Efficient Evaluation of Large Language Models via Collaborative Filtering
Xu-Xiang Zhong, Chao Yi, Han-Jia Ye
TL;DR
The paper tackles the prohibitive cost of evaluating large language models on large benchmarks by proposing a two-stage collaborative-filtering framework that can estimate a target model's task-level performance from a small subset of instances. Stage 1 selects informative test instances by computing an importance score that captures model discrimination, with personalization via similar models, while Stage 2 predicts performance on unselected instances using cross-task information and optimal transport to synthesize data, yielding an accurate $\hat{p}_i$ and $\hat{r}_i$. Across benchmarks like Open LLM Leaderboard and MMLU, the method achieves lower MAE and weighted MAE than baselines, while reducing inference costs and maintaining adaptability to new tasks.

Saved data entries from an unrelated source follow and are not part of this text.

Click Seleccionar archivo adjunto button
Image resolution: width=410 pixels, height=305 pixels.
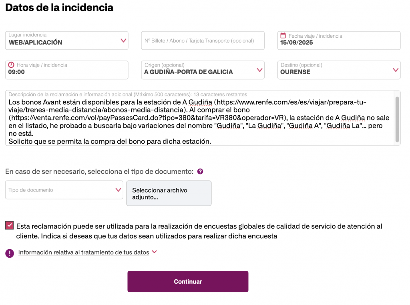click(x=169, y=193)
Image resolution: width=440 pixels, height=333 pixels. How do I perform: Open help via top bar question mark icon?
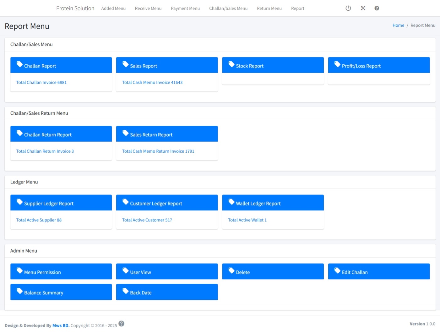click(x=377, y=8)
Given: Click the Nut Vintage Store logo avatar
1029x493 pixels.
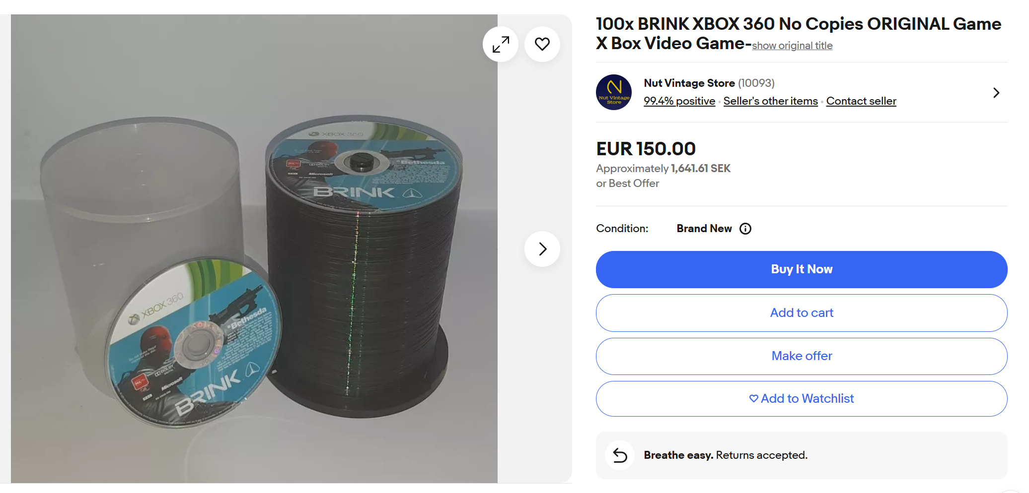Looking at the screenshot, I should pyautogui.click(x=614, y=93).
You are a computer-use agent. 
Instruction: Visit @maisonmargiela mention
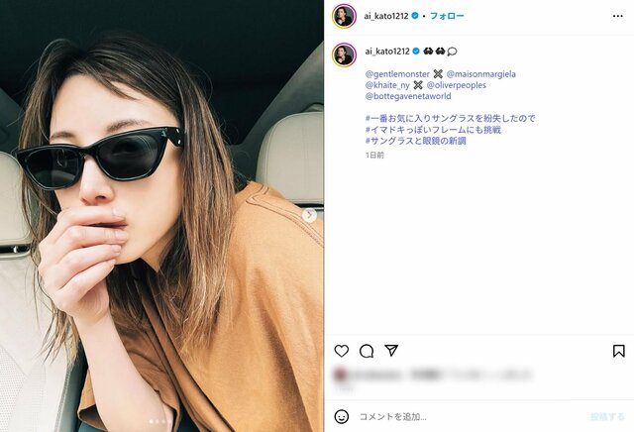click(x=481, y=74)
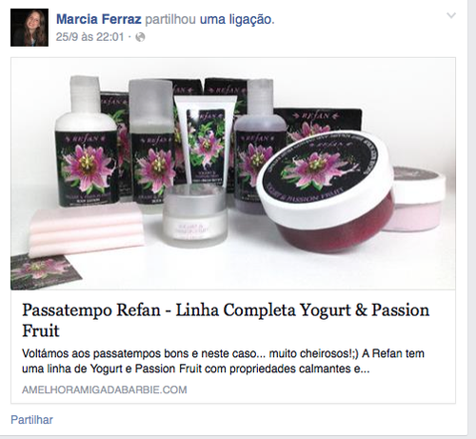The height and width of the screenshot is (439, 476).
Task: Click the public globe privacy icon
Action: coord(140,37)
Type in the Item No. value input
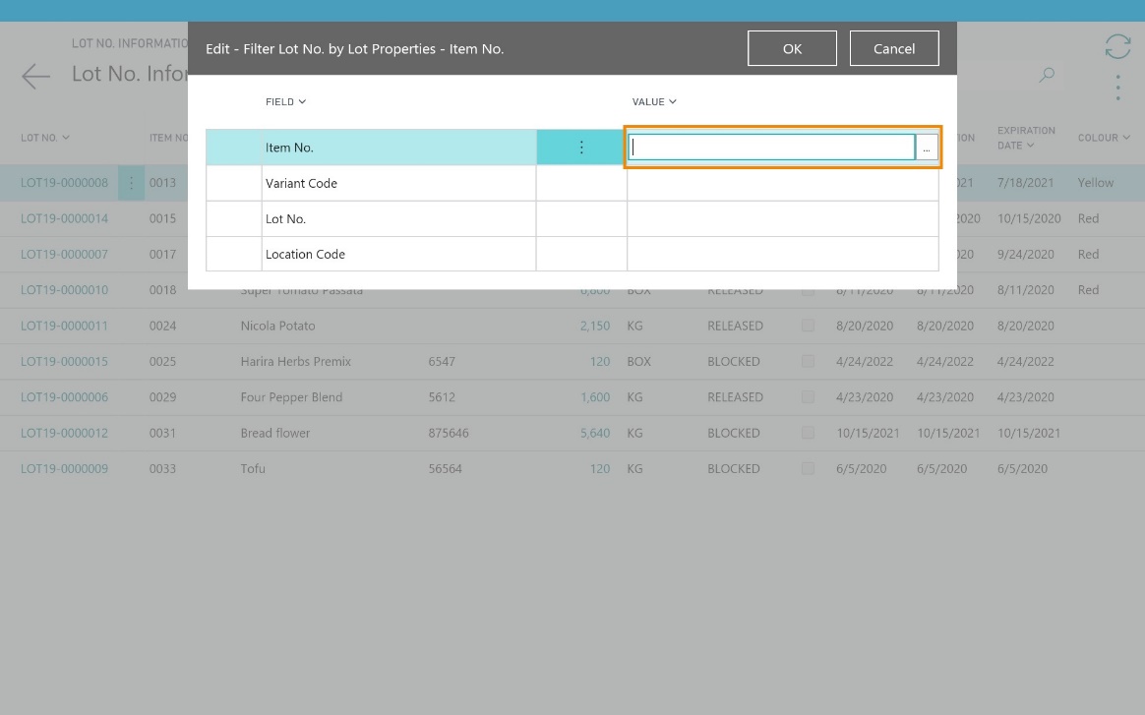This screenshot has width=1145, height=715. tap(772, 148)
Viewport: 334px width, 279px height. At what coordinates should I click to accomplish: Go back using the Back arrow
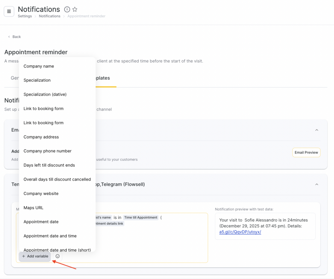tap(14, 37)
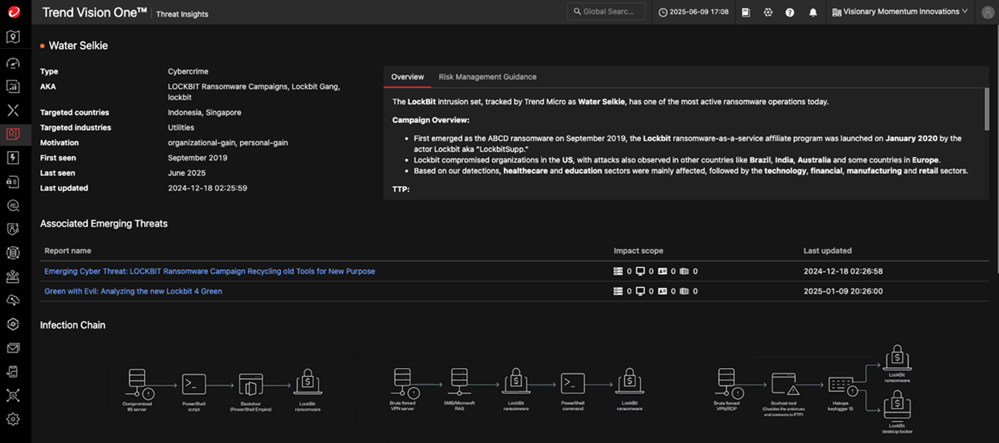Image resolution: width=999 pixels, height=443 pixels.
Task: Click the documentation book icon in the top bar
Action: 746,13
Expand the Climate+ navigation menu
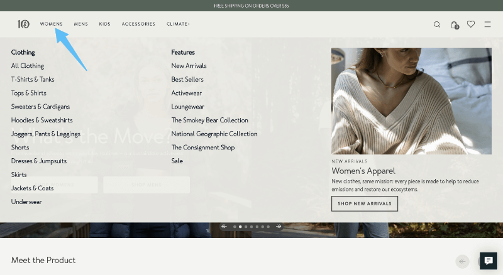503x275 pixels. 178,24
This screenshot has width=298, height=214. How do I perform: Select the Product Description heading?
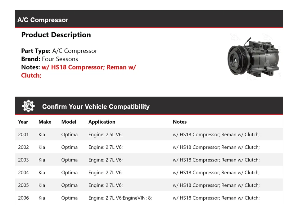point(56,35)
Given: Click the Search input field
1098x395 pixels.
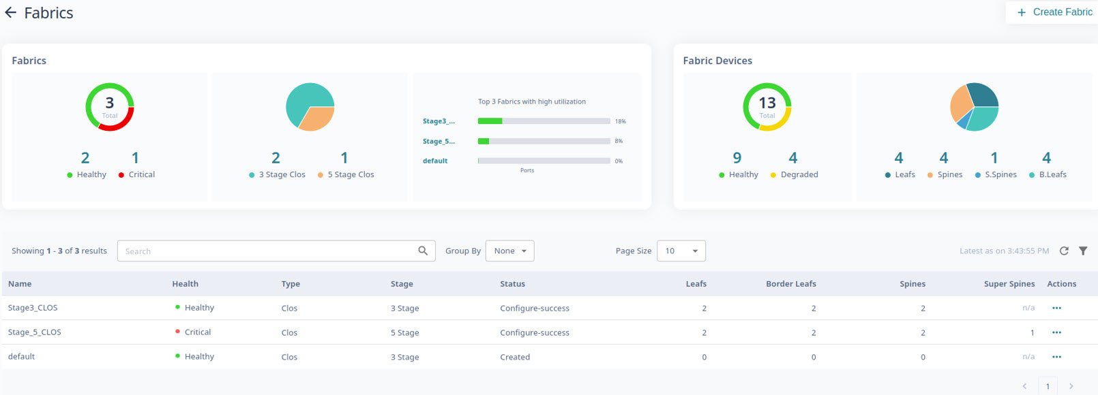Looking at the screenshot, I should [266, 251].
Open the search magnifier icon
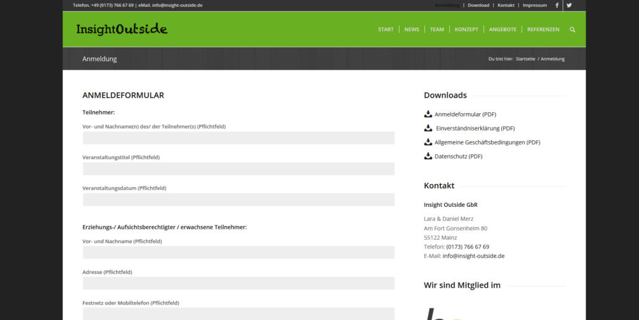Image resolution: width=639 pixels, height=320 pixels. 572,29
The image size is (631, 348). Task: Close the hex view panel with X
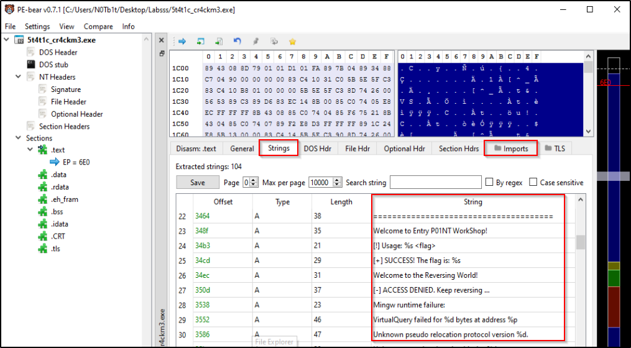click(161, 40)
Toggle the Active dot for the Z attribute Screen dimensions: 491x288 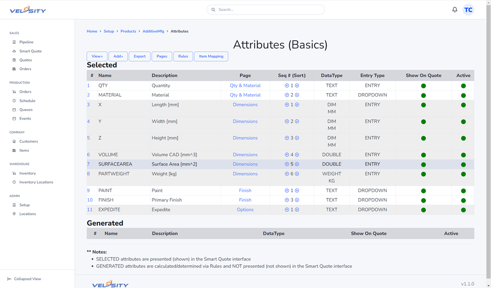(463, 139)
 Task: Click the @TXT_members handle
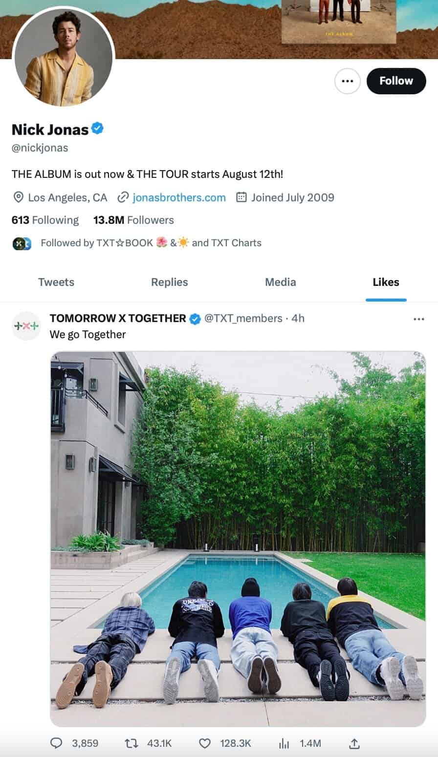point(243,318)
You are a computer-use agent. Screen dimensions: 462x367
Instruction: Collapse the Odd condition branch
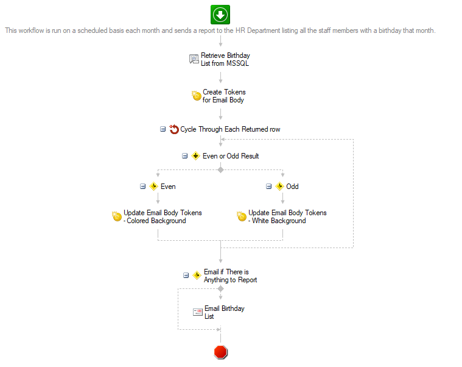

This approach enables cost-efficient, task-specific benchmarking in large model zoos and offers a practical route for continuous, personalized evaluation of LLM capabilities.
Abstract
With the development of Large Language Models (LLMs), numerous benchmarks have been proposed to measure and compare the capabilities of different LLMs. However, evaluating LLMs is costly due to the large number of test instances and their slow inference speed. In this paper, we aim to explore how to efficiently estimate a model's real performance on a given benchmark based on its evaluation results on a small number of instances sampled from the benchmark. Inspired by Collaborative Filtering (CF) in Recommendation Systems (RS), we treat LLMs as users and test instances as items and propose a two-stage method. In the first stage, we treat instance selection as recommending products to users to choose instances that can easily distinguish model performance. In the second stage, we see performance prediction as rating prediction problem in RS to predict the target LLM's behavior on unselected instances. Experiments on multiple LLMs and datasets imply that our method can accurately estimate the target model's performance while largely reducing its inference overhead.